**WHAT YOU HAVE TO DO:**
Copy out the records below, swapping each "Screen dimensions" for "Display size" and leaving everything else untouched.

**WORKING DATA:**
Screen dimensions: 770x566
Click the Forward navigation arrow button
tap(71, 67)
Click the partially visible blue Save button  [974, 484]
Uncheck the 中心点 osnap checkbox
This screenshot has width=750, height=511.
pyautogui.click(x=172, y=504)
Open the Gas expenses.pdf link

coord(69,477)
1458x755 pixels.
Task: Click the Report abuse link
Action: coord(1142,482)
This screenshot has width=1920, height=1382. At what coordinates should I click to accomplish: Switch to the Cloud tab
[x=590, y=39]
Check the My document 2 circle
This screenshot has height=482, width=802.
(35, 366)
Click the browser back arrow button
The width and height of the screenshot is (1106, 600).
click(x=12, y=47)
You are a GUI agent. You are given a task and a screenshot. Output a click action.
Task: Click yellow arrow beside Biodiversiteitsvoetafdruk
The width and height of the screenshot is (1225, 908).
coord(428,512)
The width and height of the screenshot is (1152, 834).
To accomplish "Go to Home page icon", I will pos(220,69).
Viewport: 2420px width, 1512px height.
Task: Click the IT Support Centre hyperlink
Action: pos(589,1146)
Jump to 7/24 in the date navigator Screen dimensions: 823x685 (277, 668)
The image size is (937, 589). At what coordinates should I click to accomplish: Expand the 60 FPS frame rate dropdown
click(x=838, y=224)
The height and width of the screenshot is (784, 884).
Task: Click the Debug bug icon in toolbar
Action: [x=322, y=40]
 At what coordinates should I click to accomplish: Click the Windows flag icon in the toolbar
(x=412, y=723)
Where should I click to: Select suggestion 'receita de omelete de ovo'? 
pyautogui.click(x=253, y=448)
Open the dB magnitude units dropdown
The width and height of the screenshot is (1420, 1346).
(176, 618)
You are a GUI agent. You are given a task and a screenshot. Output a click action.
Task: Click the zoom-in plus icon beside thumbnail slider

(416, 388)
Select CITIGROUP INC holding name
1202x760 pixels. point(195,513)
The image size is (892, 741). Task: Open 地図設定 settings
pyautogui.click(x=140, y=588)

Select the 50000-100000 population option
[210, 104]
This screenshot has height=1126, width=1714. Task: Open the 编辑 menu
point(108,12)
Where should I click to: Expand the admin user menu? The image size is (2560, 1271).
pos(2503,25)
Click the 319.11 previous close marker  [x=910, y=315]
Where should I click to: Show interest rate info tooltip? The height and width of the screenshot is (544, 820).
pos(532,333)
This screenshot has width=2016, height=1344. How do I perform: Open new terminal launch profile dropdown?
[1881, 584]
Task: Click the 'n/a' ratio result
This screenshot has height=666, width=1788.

**OUTPUT FOR THIS EXERCISE:**
Display size: 770x566
Click the Forward navigation arrow button
tap(71, 67)
Click the partially visible blue Save button  [974, 484]
Uncheck the 中心点 osnap checkbox
This screenshot has width=750, height=511.
pyautogui.click(x=172, y=504)
Open the Gas expenses.pdf link

coord(69,477)
1458x755 pixels.
Task: Click the Report abuse link
Action: coord(1142,482)
This screenshot has width=1920, height=1382. At what coordinates should I click to accomplish: Switch to the Cloud tab
[x=590, y=39]
Check the My document 2 circle
This screenshot has height=482, width=802.
(35, 366)
Click the browser back arrow button
The width and height of the screenshot is (1106, 600).
click(x=12, y=47)
You are a GUI agent. You are given a task and a screenshot. Output a click action.
Task: Click yellow arrow beside Biodiversiteitsvoetafdruk
The width and height of the screenshot is (1225, 908).
coord(428,512)
The width and height of the screenshot is (1152, 834).
To accomplish "Go to Home page icon", I will pos(220,69).
Viewport: 2420px width, 1512px height.
Task: Click the IT Support Centre hyperlink
Action: pos(589,1146)
Jump to 7/24 in the date navigator Display size: 823x685 (277, 668)
The image size is (937, 589). At what coordinates should I click to accomplish: Expand the 60 FPS frame rate dropdown
click(x=838, y=224)
The height and width of the screenshot is (784, 884).
Task: Click the Debug bug icon in toolbar
Action: [x=322, y=40]
 At what coordinates should I click to accomplish: Click the Windows flag icon in the toolbar
(x=412, y=723)
Where should I click to: Select suggestion 'receita de omelete de ovo'? 
pyautogui.click(x=253, y=448)
Open the dB magnitude units dropdown
The width and height of the screenshot is (1420, 1346).
(176, 618)
You are a GUI agent. You are given a task and a screenshot. Output a click action.
Task: Click the zoom-in plus icon beside thumbnail slider

(416, 388)
Select CITIGROUP INC holding name
1202x760 pixels. point(195,513)
The image size is (892, 741). Task: Open 地図設定 settings
pyautogui.click(x=140, y=588)

Select the 50000-100000 population option
[210, 104]
This screenshot has height=1126, width=1714. Task: Open the 编辑 menu
point(108,12)
Where should I click to: Expand the admin user menu? The image size is (2560, 1271).
pos(2503,25)
Click the 319.11 previous close marker  [x=910, y=315]
Where should I click to: Show interest rate info tooltip? The height and width of the screenshot is (544, 820).
pos(532,333)
This screenshot has width=2016, height=1344. How do I perform: Open new terminal launch profile dropdown?
[1881, 584]
Task: Click the 'n/a' ratio result
This screenshot has height=666, width=1788.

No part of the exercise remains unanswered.